September 27, 2011

What does it take to prove innocence?

Thomas Haynesworth hugs his mother.
Photo: P. Kevin Morley, Richmond Times-Dispatch
One Sunday morning in February 1984, Thomas Haynesworth’s mother sent him to the Trio supermarket to pick up some bread and sweet potatoes. He never got there. Instead, he was stopped and questioned in connection with a recent rape. That began a 27-year odyssey through false accusation, arrest, prison and pain.

So begins yet another Kafkaesque story set in the United States, whose criminal justice system seems to have gone totally berserk. When I was traveling abroad this summer, overseas colleagues expressed amazement about practices they've heard about in our country -- juveniles sent to prison for life, young men placed on lifelong sex offender registries for consensual relationships with teen girlfriends, criminal prosecution of young children. Last week's execution of Troy Davis despite mounting doubts about his guilt is the latest case that has international observers scratching their heads.

But the Haynesworth case is unusual in that prosecutors and even a state attorney general are going to bat for the wrongfully convicted man, yet that still isn't enough to get him an exoneration. 

To recap the facts:

Haynesworth after his release. Photo credit: Morley
When he was 18, Haynesworth was arrested for five rapes in his neighborhood. He had no criminal record, but that didn't matter. He was prosecuted for four rapes, convicted of three, and sentenced to 84 years in prison.

Two years ago, a broad review of old cases in Virginia turned up a DNA match to a serial rapist who was already in prison for a string of rapes that occurred in that same neighborhood after Haynesworth's arrest.

Haynesworth was released this March, on his 46th birthday, and everyone thought his exoneration would follow swiftly.

But, no. 

Instead of apologizing to Haynesworth for robbing him of most of his adult life, what is the court doing? It's asking for more proof of innocence.

Only, there's a slight catch: The state has disposed of the DNA evidence from the other rapes, evidence that could conclusively clear his name.

"It seems paradoxical to demand 'conclusive' evidence from Haynesworth when the commonwealth has deprived him of the opportunity to produce such evidence," said the attorney general of Virginia, a staunch conservative who has even given Haynesworth a job in his office.

Meanwhile, as his bid for exoneration languishes on, Haynesworth must remain on the sex offender registry, with all of the stigma and restrictions that carries. He cannot move without permission, and he must even get approval to visit his nieces.

The trial penalty

This is yet the latest in a string of similar cases focusing public attention on the reliability problems plaguing eyewitness identification and, more broadly, on racial inequities in the administration of justice here in the Land of the Free.
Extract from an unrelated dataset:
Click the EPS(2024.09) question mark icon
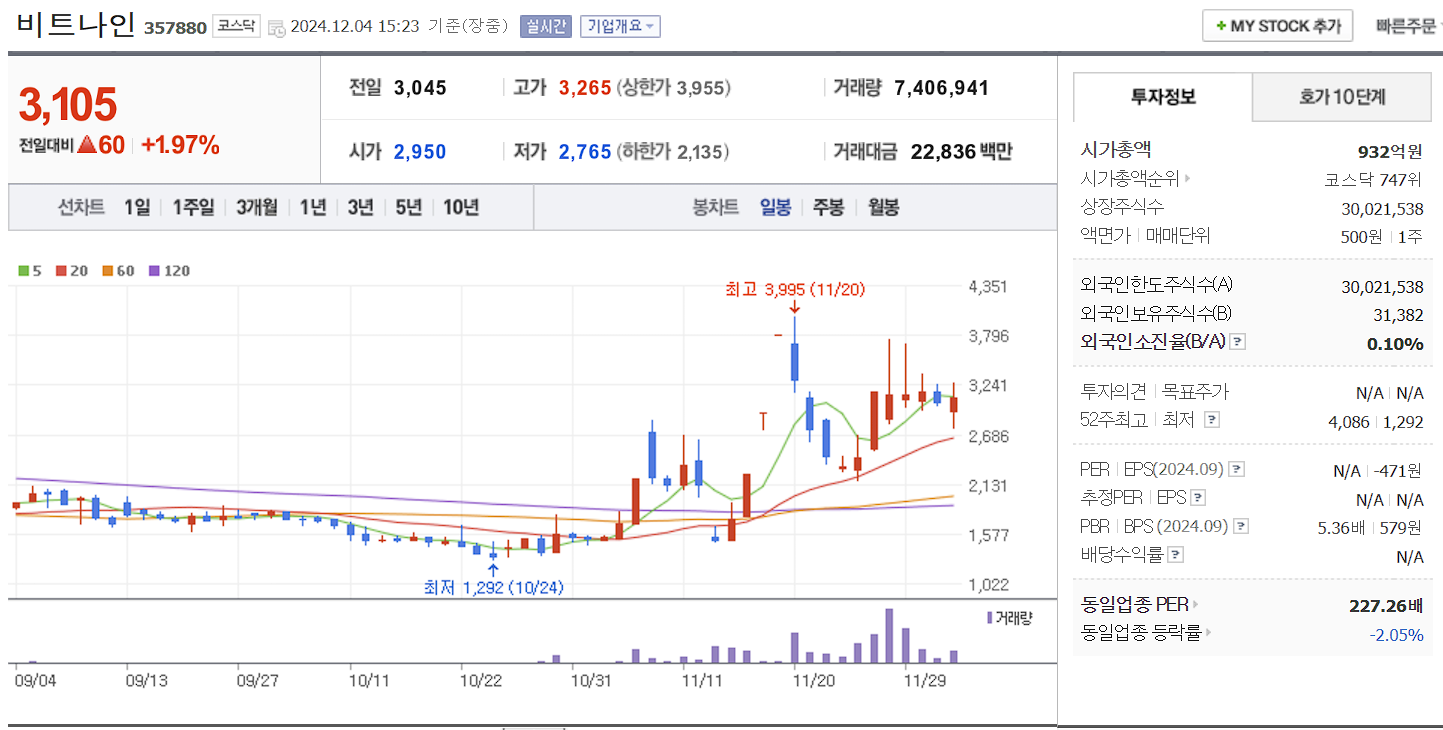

But things are likely to get worse before they get better. That's because across the United States, legal changes have concentrated more and more power in the hands of prosecutors, who can now coerce defendants into pleading guilty by threatening much harsher penalties for those who insist on a trial.

As Richard Oppel reports in an in-depth analysis in the New York Times, prosecutors now wield more discretionary power than judges, and are using that power to punish defendants for exercising their right to a trial:
Threats of harsher charges against defendants who reject plea deals often are the most influential factor in the outcome of a case, but this interplay is never reflected in official data.

Even defendants with winnable cases are opting to plead guilty because the stakes are so high if they lose. The ratio of guilty pleas to trials has nearly doubled in the past two decades, according to Bureau of Justice Statistics reported by Oppel. And the number of acquittals in federal cases has dropped even more dramatically, from one out of every 22 cases 30 years ago to only one out of 212 last year.

So if a young Haynesworth came along today and had the audacity to insist that he was innocent and wanted a trial, he would likely be punished with multiple life prison terms, rather than a mere 84 years.

We may never know how many Haynesworths are being sentenced every year based on faulty eyewitness identification and/or racially biased prosecution. 

New York Times reporter John Schwartz's only-in-America report on the Haynesworth case is HERE.
Richard Oppel's excellent report, Sentencing Shift Gives New Leverage to Prosecutors, is HERE.

Hat tip: J and B

2 comments:

Wendy said...

What are we going to do about in justice in America?

FpsY said...

According to Clive Stafford Smith from Reprieve, the supreme court of the US says that whether your guilty or not is not contitutionally relevant to whether you should be executed or spend the rest of your life in prison.